## Task to complete:
In the Zoom tips below, what was the writer wearing on the day they were asked to bring something from the background closer to the camera?

## Supplied text:
****

Not just Zoom, either. Over the past few weeks, I bet I’ve done just about every platform, program, site, service, from Bluejeans to WebEX, Crowdcast to Streamyard. But, the same way Skype USED to be the default-term for your Jetson-y video call, so, now, “Zoom” seems to be. The fact that it’s a real and actual verb, with conjugations we don’t have to make up on the fly, probably doesn’t hurt. And, yeah, it’s insecure as can be, I hear, but it’s kind of that facebook tradeoff: you know they’re selling your data and tracking you like crazy and making you into a product, but still, right? Which, I should say: facebook live or -chat or whatever IS the one service I haven’t yet tried, as I’m not there anymore. But I have been using Zoom, and lying to myself that because I’m on a Mac, I’m safe. It’s kind of like saying that, because you met him or her at the gym instead of the bar, that that surely means you won’t catch anything, right?
Anyway, you can’t click on the internet anymore without stumbling into another Zoom how-to video. I’ve watched a few, they’re helpful. The fails much more so: all the people standing up in boxers. So, in these coming sort-of bulletpoints, I’ll try not to cross that same ground TOO awful much:
➔ Yes, wear pants, unless it’s that kind of call. Or, I should say: wear something you don’t mind being on camera in? I say this because, doing an interview/class visit thing the other day, the person on the other end noticed something in my background, asked me to go get it, bring it closer for all to see. I of course did—how not to? I mean, we all police our background, but part of that is the distinct possibility you’ve STAGED your background. Which is to say: you PUT this talking point there. To NOT go get it now would be disingenuous. So, I did. But, thinking this was a waist-up day, I was wearing shorts. I mean, nice enough shorts, sure. They even matched my shirt, I guess (not that I’m any expert on what goes with what). But still, I did NOT want to be on-screen wearing shorts. To me, that’s not professional. So now, sitting around between calls and whatever, I keep having these cringe-y moments, where I remember that, for maybe two seconds, I stood at my desk, traipsed into the background, and was flashing leg skin. Granted, this is a me-thing, but still, for whatever’s a you-thing, maybe be prepared, and dress head-to-toe in a way that’s not going to make you cringe.
➔ Turn your phone screen’s brightness way, way down. Because, yes, you for sure CAN sneak your phone over to check this or that if the meeting you’re in gets boring. BUT, when your phone’s all turned up to “white-hot sun,” then it’s gonna shine on your face, and everybody’ll know that you’re no longer really in this meeting. Related: be aware of the background color of whatever app or service you’re using, as it’s casting light on your face. Meaning, when you tab over to do an email or look at social media or whatever, if there’s a DIFFERENT background there, then the lighting on your face is going to flash a bit, signaling everyone to look over to your Brady Bunch square, and pay attention to the way your eyes are suddenly darting around, probably NOT in response to whatever’s actually going on in this video call . . .
➔ If you want to look interested in what’s going on in this call, then the best way to do that is to stare dead center into that tiny pinhole camera, right? Except, man, is that boring, and impossible to keep doing. So, what I try to do is just stare into the middle of the screen, even though I tend to keep my calls stacked like Hollywood Squares. Reason I do that, instead of using speaker view? Because people’s heads suddenly increasing in size by four-hundred percent is disconcerting to me. It makes me feel like they’re actually in my study, and I don’t like that. I mean, maybe if I was talking to a family member one-on-one, sure. But, just for a meeting, a work call, a panel? No thanks. It’s weird enough letting people see all the junk in my background. I don’t need the added weirdness of having a sort-of stranger in my study, too.

****

## Data excerpt:
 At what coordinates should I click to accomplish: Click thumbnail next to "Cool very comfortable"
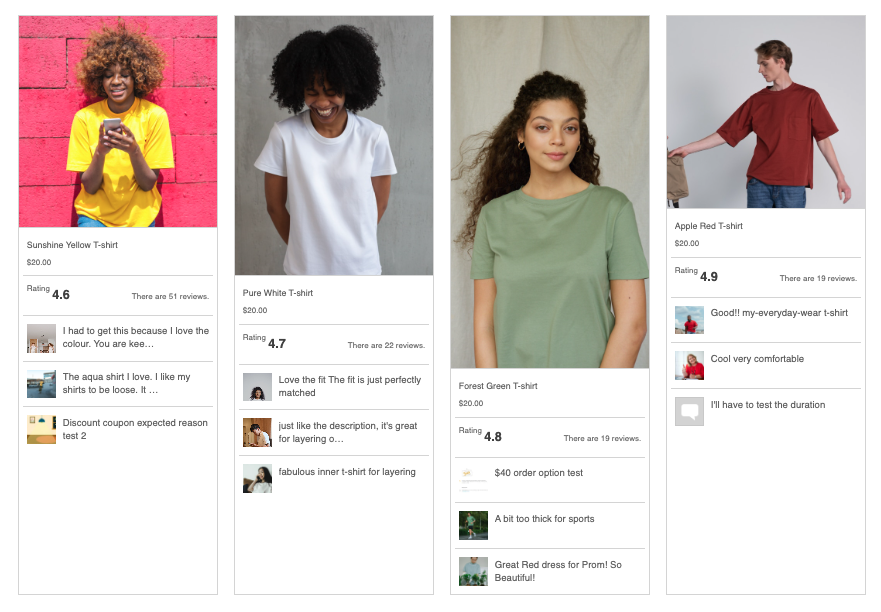pos(689,366)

****

## Finished task:
Shorts.